DEB by Dagmar Perinelli

Burghof Lörrach

Dieter Emil Baumert
2003-12-02

Unser Freund, Christian Bucher, teilt uns mit, dass Interesse besteht, an der Meinung des Bürgers am Burghof in Lörrach.

Burghof: Das war lange Jahre eines der innovativsten Bürgerzentren der Stadt. Neben Kommunikationszentrum, Jugendzentrum Hüttli und späteren (erweitertem) Nelli Nashorn, s Lädeli und Free Cinema gehörte der kleine, alte Bau des evangelischen Sozialen Arbeitskreises (SAK) zu jener Alternativszene, die noch Anfang der achtziger Jahre Hunderte junger Menschen auf die Strasse brachte mit dem Slogan „Lörrach ist das Letzte“ um den Unwillen der Jugend zum Ausdruck zu bringen über die alten, verkrusteten Verhältnisse.

Hier war ein Labor der Sehnsüchte, wo das Elixier des Lebens zusammengefügt wurde, hier war – in den siebziger Jahren – der erste
Abspielort des free cinema, hier kamen der progressive Jugendrichter Schrader und der Rechtspopulist Polit zum öffentlichen Dialog über
Jugendpolitik zusammen, hier stritten Kommunisten und Christen über den Weg der Friedensbewegung Anfang der Achtziger Jahre, hier spielten mehrmals die Polnischen Jazzer von Laboratorium und die Freiheit von Solidarnoc und Charta 77 wehte durch die heimeligen Räume.

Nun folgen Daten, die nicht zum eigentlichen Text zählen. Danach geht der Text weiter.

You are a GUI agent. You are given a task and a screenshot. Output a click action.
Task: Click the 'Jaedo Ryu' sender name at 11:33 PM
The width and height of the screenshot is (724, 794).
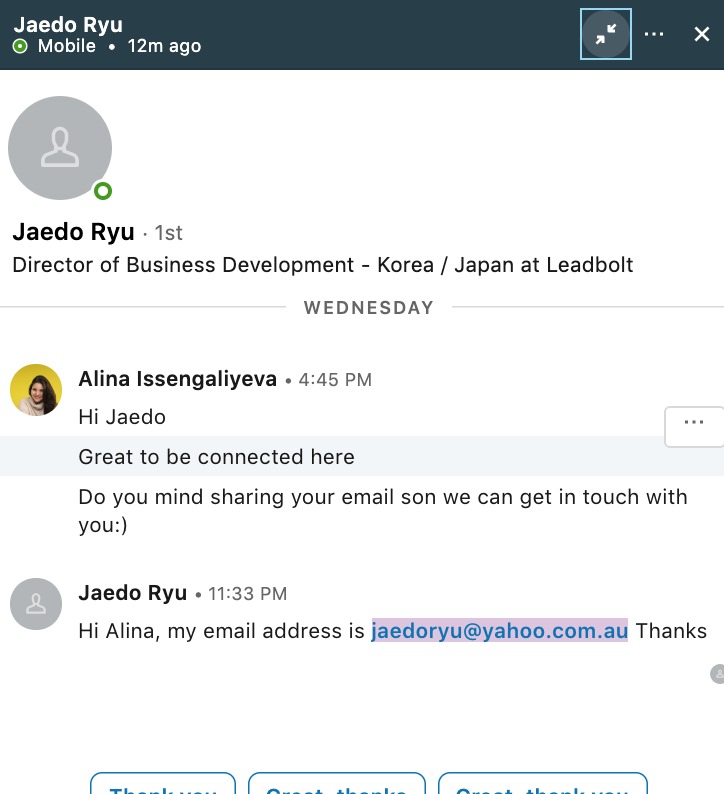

Alte Lörracher, wie der Stettener Conrad Heinrich Bauer, hätten gerne das alte Ensemble rund um den Burghof so erhalten, wie es historisch gewachsen war. Anstatt des – praktischen, weil stadtzentralen – hässlichen Parkplatzes hätten wir einen Park errichten können und die engagierten BürgerInnen der AGUS, der Arbeitsgemeinschaft Umweltschutz, um Jo Kaltenbach konnten sich eine Strassenführung unter der Erde vorstellen – die Stadt sollte wieder den Bürgern, dem Fussgänger und dem Fahrradfahrer gehören.
Doch diese naturkonservative Utopie fand kein Gehör im Rat der Stadt und auch der wertkonservative Rebell Conrad H. Bauer wusste, dass an der Eigentumsordnung nicht gerüttelt werden darf und es doch im sozialen Sinne oft so notwendig wäre sie zu ändern.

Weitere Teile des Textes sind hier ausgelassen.